Il secondo articolo che tengo a mettere in evidenza è quello di Emanuela Burgio intitolato "La causa intentata dal NYT contro Open AI e Microsoft per la IA generativa". In questo testo, l'autrice ricostruisce la vicenda e prende le mosse dagli atti giudiziari delle parti in causa in questo importante processo iniziato il 27 dicembre 2023, di cui però al momento della scrittura dell'articolo non esistono ancora provvedimenti della corte. Questi sono i passaggi più significativi dell'articolo.
Il primo relativo al contesto di fatto che ha portato il noto giornale americano ad agire in giudizio. Il problema di fondo sta nell'integrazione tra le funzioni di sistema di AI generativa (ChatGPT) e di motore di ricerca (Bing) che permettono di produrre come output interi pezzi di articoli, riprodotti quasi pedissequamente.
A ulteriore conferma della presunta violazione, il New York Times ha prodotto dei documenti rappresentati la situazione in cui, utilizzando specifici input relativi ad importanti inchieste giornalistiche del Times, ChatGPT generava contenuti identici agli articoli stessi del Times bypassando di fatto le misure tecniche di protezione applicate al sito web dal titolare dei diritti (es. paywall).
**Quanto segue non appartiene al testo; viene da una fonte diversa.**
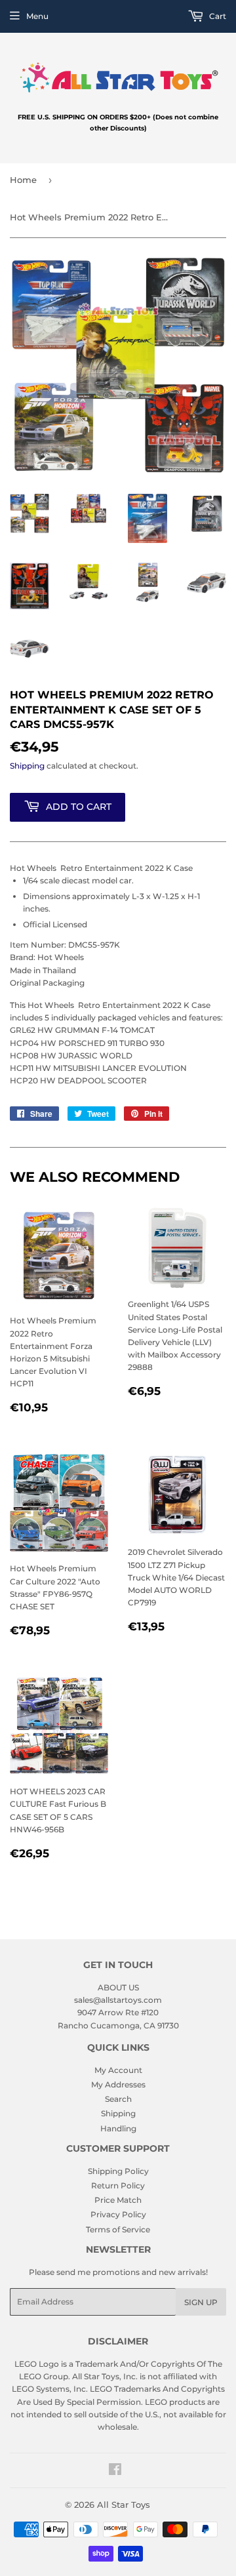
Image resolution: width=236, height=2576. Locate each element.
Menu (37, 16)
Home (23, 179)
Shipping (27, 766)
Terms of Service (118, 2229)
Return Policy (118, 2185)
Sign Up (201, 2302)
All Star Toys (123, 2504)
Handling (118, 2128)
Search (118, 2099)
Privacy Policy (118, 2214)
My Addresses (118, 2084)
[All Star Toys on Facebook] (115, 2471)
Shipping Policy (118, 2171)
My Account (118, 2070)
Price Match (118, 2200)
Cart (216, 16)
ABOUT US (118, 1987)
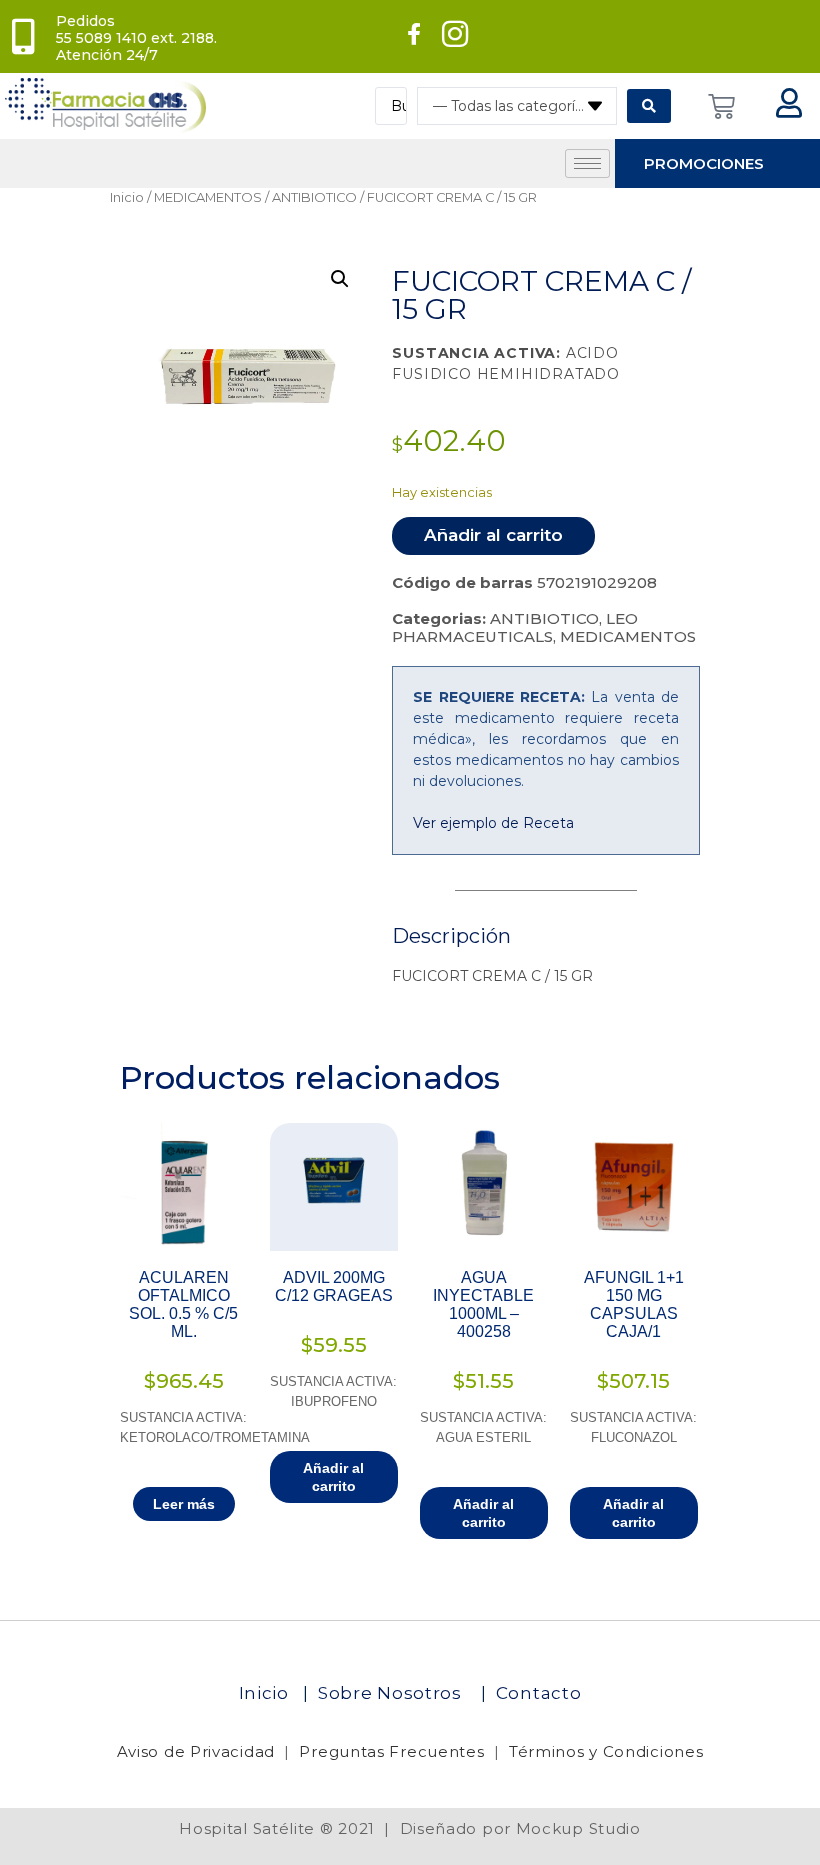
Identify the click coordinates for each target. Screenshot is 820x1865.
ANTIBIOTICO (314, 197)
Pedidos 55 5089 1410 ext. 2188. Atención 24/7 (136, 38)
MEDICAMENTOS (208, 197)
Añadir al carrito (493, 535)
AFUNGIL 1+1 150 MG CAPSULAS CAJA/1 (634, 1304)
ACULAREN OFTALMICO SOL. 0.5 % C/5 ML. (183, 1304)
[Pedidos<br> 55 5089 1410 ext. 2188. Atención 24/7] (23, 37)
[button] (340, 279)
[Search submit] (649, 106)
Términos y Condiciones (606, 1751)
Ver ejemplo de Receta (493, 823)
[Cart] (721, 106)
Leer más (184, 1504)
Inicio (127, 197)
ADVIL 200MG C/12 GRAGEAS (334, 1286)
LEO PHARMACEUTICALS (515, 627)
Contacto (539, 1693)
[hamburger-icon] (587, 163)
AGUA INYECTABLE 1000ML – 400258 (483, 1304)
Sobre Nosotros (392, 1693)
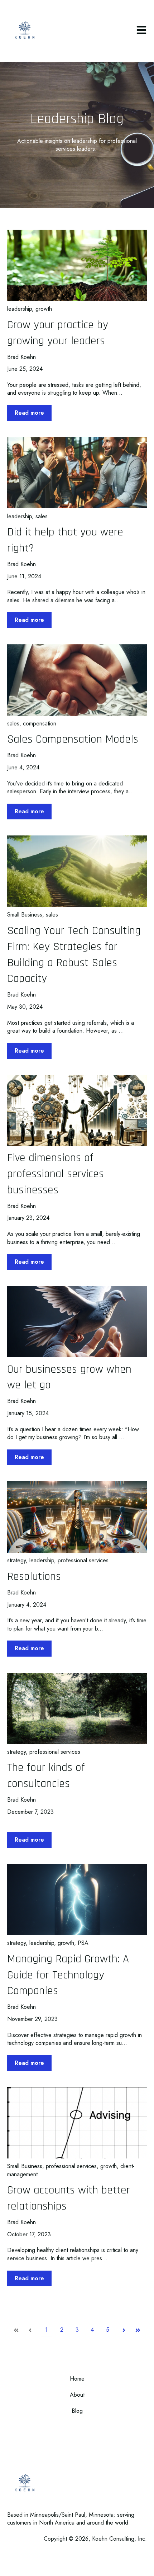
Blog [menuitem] (77, 2411)
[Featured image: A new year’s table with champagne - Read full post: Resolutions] (77, 1517)
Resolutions (34, 1576)
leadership (19, 309)
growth (43, 309)
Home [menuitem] (77, 2379)
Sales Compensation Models (72, 739)
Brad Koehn (21, 357)
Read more (29, 413)
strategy (16, 1560)
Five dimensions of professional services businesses (55, 1173)
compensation (39, 723)
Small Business (24, 914)
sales (41, 516)
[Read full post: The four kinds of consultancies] (77, 1708)
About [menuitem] (77, 2395)
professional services (83, 1560)
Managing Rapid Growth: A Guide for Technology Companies (68, 1975)
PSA (83, 1943)
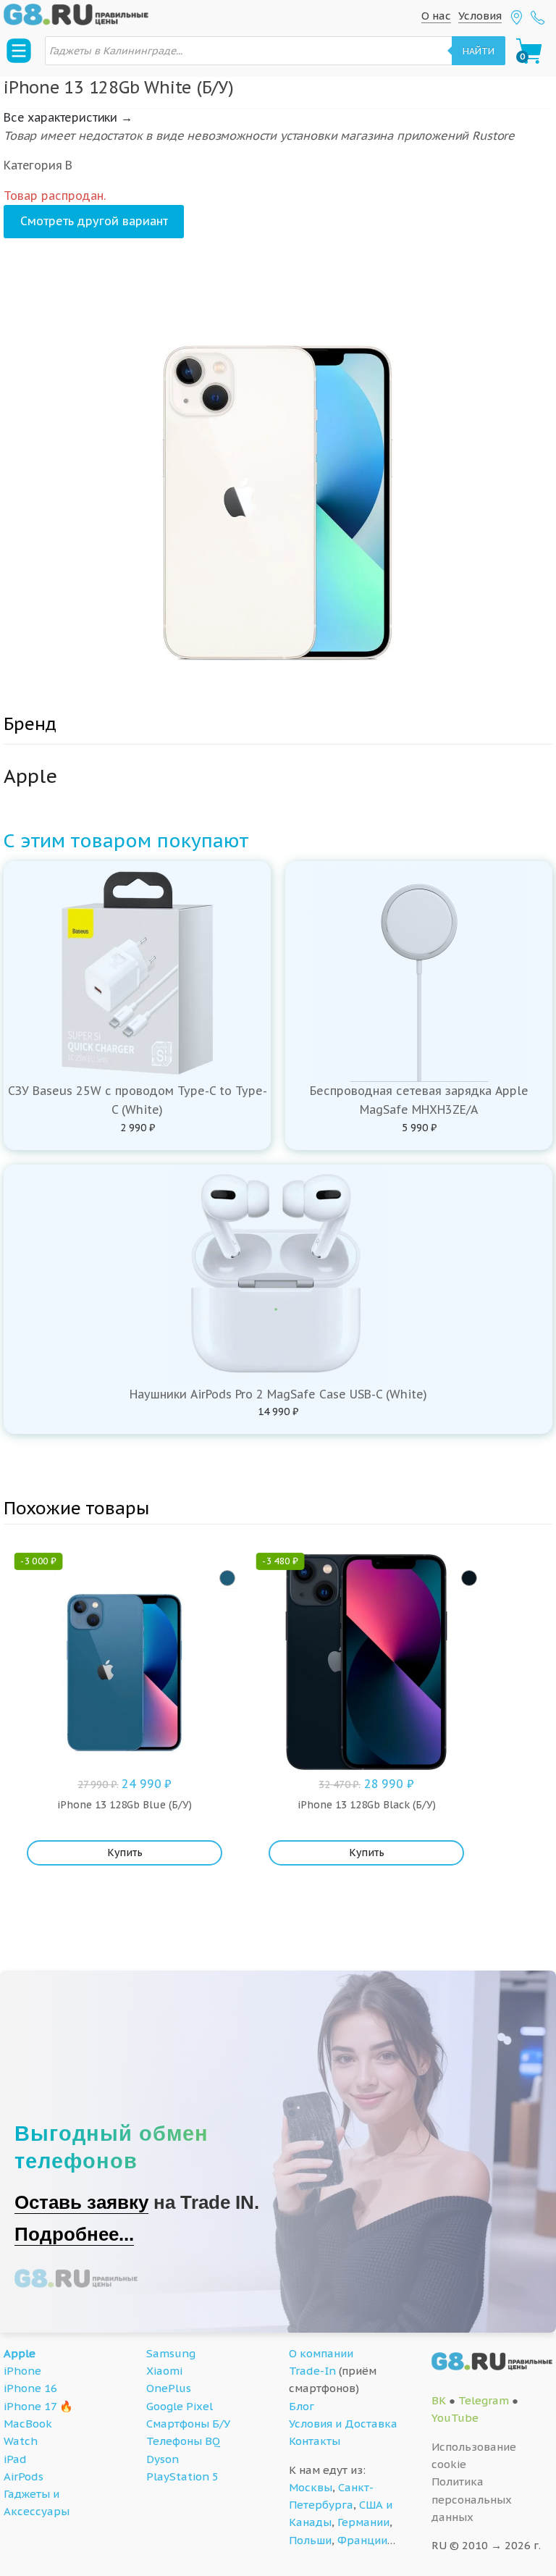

Questa riproduzione non si limitava ai contenuti storici, ma, grazie all'interazione con il motore di ricerca Bing, era in grado di recuperare anche gli articoli di attualità più recenti pubblicati dal Times. In altre parole, mentre in passato i motori di ricerca erano in grado di mostrare solo snippets, spingendo l'utente ad accedere al sito del giornale per ottenere informazioni più dettagliate, nel contesto attuale il motore di ricerca poteva fornire una sintesi estesa all'utente, eliminando la necessità di accedere al sito originale.
OpenAI, dal canto suo, ha tentato di ricondurre la sua attività all’esenzione del "fair use" statunitense, invocando la natura “trasformativa” dell’utilizzo fatto delle opere protette.
Il secondo passaggio allarga il focus dalla causa del New York Time alle esperienze diverse di altri grandi player dell'editoria internazionale che hanno invece cercato di entrare nel gioco in modo più possibilista e propositivo.
Di contro, altri operatori del mercato hanno assecondato l’AI generativa, come ad esempio Axel Springer, l'editore tedesco e politico, il quale ha annunciato il 13 dicembre 2023 una partnership globale con OpenAI consentendo che ChatGPT fornisca agli utenti degli estratti di notizie pubblicate sulle testate del gruppo di sua proprietà.
O ancora, Associated Press, una delle più prestigiose agenzie di stampa statunitensi ha concesso a OpenAI l'accesso a parte del proprio archivio testuale. Come corrispettivo l'agenzia ha ottenuto l'accesso alla tecnologia di OpenAI.